▶ **WHAT THE TASK ASKS**
From the entries, filter out every line that lacks "three" and copy the rest.

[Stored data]
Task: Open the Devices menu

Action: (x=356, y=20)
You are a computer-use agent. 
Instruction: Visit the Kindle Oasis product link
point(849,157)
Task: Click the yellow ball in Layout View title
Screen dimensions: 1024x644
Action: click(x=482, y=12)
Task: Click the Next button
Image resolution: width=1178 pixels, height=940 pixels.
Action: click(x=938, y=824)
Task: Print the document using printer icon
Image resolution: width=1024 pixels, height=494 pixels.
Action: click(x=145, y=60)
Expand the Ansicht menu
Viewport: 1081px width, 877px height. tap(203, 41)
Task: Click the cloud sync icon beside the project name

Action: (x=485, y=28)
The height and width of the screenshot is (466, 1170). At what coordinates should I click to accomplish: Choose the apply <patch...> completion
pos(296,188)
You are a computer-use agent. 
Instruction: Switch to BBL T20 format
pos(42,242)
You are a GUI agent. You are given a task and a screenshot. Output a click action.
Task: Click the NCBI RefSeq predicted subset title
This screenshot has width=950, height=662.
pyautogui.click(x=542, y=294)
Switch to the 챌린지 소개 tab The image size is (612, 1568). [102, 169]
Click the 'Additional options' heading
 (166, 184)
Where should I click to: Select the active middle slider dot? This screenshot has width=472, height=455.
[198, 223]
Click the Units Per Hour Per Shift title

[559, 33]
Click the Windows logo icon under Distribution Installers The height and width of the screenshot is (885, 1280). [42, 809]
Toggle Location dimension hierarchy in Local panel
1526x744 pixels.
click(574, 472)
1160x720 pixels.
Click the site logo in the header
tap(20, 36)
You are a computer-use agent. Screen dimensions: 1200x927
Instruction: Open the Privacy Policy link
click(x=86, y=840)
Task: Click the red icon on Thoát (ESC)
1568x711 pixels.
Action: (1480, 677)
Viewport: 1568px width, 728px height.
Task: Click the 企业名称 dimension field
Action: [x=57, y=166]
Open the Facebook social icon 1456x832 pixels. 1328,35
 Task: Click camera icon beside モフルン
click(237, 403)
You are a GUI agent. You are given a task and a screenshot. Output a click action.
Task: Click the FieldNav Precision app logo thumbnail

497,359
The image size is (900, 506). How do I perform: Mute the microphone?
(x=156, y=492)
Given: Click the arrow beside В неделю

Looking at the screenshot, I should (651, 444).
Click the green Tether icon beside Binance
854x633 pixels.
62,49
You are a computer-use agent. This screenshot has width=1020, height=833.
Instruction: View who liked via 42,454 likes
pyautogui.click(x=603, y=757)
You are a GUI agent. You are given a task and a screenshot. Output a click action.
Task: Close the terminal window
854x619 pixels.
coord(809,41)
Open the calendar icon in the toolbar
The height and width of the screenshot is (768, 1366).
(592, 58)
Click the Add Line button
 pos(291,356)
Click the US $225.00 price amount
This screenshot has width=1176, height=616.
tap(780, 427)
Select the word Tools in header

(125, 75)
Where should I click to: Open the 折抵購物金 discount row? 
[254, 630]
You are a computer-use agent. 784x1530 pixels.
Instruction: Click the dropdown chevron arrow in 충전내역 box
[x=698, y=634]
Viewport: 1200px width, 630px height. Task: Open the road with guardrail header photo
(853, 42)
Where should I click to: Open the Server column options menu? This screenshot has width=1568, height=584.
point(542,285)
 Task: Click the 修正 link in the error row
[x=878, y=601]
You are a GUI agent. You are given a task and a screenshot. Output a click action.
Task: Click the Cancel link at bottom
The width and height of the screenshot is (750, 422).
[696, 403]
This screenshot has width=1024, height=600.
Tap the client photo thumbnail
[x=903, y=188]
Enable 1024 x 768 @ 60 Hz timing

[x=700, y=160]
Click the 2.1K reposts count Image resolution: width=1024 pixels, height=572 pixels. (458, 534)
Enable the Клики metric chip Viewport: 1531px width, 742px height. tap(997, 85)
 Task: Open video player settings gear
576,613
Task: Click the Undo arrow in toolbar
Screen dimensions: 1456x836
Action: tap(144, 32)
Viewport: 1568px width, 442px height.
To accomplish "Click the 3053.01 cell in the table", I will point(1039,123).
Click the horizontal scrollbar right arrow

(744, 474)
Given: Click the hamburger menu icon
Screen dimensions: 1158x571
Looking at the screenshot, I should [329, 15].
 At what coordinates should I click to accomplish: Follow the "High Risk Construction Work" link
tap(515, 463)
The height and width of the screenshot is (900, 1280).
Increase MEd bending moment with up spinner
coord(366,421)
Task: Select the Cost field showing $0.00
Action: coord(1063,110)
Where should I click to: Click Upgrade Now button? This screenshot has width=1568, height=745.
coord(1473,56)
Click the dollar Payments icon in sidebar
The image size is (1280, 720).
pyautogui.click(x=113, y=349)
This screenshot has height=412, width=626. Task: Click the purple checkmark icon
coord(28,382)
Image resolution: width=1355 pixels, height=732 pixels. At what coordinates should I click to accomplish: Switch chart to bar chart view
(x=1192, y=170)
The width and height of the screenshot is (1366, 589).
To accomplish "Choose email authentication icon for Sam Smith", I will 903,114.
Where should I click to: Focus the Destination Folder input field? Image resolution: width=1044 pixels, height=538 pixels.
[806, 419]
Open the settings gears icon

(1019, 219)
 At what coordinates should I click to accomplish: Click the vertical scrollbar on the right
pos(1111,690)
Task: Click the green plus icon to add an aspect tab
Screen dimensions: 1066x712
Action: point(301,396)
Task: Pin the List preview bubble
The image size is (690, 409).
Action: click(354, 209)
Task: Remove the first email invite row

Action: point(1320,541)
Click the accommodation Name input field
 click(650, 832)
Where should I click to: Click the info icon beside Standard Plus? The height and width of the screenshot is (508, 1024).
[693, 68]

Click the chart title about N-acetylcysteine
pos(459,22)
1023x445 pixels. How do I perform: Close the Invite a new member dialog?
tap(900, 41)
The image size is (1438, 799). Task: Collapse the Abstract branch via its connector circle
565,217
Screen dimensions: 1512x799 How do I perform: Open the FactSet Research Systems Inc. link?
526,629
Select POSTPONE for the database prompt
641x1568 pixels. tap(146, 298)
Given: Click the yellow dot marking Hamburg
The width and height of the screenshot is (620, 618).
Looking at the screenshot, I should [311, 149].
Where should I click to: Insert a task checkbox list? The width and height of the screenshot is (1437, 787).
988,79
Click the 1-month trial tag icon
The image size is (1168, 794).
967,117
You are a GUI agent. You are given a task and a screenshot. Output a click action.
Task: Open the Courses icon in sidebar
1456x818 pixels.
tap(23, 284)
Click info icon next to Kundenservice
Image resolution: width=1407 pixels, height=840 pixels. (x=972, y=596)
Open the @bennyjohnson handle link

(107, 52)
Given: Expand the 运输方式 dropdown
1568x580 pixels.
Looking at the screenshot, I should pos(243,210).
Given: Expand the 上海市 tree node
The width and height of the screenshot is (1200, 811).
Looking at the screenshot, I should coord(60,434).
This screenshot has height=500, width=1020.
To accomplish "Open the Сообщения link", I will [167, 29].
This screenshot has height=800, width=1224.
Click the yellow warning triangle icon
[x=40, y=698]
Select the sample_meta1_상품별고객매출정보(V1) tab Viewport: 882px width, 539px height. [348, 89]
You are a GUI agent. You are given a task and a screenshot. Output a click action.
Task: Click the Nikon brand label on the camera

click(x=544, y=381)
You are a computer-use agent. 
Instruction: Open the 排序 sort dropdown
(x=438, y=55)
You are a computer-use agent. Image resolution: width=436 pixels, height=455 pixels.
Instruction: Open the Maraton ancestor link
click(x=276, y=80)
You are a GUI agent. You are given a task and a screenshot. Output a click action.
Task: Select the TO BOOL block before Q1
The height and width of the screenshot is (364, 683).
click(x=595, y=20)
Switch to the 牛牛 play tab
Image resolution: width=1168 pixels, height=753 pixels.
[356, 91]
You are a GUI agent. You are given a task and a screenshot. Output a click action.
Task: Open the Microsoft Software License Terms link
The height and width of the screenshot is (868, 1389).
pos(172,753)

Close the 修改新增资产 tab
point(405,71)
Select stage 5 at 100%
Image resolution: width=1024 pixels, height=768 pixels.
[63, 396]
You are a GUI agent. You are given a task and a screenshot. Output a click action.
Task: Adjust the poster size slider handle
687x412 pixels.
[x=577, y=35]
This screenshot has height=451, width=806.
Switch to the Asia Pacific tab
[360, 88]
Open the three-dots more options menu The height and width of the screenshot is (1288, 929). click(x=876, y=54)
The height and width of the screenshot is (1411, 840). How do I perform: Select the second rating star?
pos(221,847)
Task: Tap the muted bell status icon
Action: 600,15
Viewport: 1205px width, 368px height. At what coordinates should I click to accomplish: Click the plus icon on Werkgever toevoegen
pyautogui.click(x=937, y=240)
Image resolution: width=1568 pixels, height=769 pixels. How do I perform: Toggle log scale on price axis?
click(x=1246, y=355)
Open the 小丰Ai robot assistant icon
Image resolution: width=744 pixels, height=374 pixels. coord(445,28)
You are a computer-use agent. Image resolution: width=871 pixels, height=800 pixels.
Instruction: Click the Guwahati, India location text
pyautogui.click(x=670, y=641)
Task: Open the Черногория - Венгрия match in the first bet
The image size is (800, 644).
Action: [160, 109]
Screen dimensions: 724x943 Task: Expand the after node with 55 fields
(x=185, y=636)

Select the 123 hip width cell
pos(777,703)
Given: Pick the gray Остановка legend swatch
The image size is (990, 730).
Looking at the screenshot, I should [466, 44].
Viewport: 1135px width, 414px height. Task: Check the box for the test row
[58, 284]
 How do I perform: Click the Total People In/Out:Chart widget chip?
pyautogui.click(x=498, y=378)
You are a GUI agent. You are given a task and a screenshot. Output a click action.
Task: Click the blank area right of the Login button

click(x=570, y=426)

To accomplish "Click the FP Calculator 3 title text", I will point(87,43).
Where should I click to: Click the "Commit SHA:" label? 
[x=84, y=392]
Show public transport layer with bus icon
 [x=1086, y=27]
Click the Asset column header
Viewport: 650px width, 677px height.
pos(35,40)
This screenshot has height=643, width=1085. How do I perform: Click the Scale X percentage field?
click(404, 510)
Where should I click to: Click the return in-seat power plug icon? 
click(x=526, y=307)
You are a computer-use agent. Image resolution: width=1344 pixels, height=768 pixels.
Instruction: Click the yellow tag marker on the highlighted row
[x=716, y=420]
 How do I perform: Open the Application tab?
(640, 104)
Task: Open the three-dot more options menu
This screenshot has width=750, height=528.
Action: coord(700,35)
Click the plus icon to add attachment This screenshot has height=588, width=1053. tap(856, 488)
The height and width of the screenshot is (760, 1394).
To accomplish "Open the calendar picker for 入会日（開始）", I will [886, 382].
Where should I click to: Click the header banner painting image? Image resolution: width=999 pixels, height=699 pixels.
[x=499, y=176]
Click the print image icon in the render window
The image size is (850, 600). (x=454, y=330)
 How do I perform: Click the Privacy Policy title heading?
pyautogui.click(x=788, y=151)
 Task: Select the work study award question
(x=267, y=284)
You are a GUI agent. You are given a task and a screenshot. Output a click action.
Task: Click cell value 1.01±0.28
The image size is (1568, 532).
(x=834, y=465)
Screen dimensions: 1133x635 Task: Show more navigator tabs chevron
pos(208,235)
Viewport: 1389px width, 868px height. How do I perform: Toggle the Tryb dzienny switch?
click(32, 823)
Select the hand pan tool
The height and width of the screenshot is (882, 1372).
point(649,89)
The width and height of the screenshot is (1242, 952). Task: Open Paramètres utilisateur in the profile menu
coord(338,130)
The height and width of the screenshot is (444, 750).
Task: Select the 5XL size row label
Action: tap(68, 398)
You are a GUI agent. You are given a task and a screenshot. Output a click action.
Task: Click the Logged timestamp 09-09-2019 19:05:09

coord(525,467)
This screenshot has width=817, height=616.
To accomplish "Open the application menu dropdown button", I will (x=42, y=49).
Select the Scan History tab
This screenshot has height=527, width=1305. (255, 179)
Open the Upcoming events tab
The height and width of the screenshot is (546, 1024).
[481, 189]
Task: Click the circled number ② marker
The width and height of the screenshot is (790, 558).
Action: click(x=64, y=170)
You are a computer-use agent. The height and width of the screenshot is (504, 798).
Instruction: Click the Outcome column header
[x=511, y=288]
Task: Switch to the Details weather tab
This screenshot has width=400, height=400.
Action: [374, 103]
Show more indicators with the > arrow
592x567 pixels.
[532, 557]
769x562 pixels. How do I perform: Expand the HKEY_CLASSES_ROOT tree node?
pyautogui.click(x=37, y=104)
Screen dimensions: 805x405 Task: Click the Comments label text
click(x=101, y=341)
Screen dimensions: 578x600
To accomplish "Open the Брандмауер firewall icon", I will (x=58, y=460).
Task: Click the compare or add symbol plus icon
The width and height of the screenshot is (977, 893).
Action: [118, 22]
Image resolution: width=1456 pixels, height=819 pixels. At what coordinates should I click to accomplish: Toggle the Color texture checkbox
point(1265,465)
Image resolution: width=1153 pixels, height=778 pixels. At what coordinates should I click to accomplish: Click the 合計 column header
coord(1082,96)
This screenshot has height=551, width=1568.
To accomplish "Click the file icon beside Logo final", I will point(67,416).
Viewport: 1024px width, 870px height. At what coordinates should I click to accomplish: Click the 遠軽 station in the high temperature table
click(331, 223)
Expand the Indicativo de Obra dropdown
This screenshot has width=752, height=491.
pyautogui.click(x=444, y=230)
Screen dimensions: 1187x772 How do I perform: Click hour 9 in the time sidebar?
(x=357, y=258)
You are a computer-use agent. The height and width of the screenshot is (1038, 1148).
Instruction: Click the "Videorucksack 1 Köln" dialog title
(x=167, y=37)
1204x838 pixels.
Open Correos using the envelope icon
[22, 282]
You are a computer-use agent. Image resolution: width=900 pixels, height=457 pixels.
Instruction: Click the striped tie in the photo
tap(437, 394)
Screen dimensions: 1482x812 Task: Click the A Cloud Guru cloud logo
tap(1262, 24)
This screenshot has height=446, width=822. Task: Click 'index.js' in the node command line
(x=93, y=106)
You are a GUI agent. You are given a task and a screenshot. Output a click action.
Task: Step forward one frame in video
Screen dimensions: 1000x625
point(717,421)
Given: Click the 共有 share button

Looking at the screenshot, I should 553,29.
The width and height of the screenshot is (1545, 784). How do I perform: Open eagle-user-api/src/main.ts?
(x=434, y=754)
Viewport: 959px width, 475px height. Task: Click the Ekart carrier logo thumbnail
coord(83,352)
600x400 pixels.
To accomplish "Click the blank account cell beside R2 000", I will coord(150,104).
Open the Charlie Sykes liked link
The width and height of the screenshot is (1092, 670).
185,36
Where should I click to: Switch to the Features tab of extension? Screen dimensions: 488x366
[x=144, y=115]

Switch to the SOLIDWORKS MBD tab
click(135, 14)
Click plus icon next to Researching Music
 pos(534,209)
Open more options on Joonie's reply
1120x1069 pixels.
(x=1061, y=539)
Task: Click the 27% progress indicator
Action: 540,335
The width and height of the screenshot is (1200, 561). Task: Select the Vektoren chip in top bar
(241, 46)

▶ **YOUR RESPONSE**
Open the three-dots more options menu The height and width of the screenshot is (1288, 929). click(x=876, y=54)
Task: Open the three-dot more options menu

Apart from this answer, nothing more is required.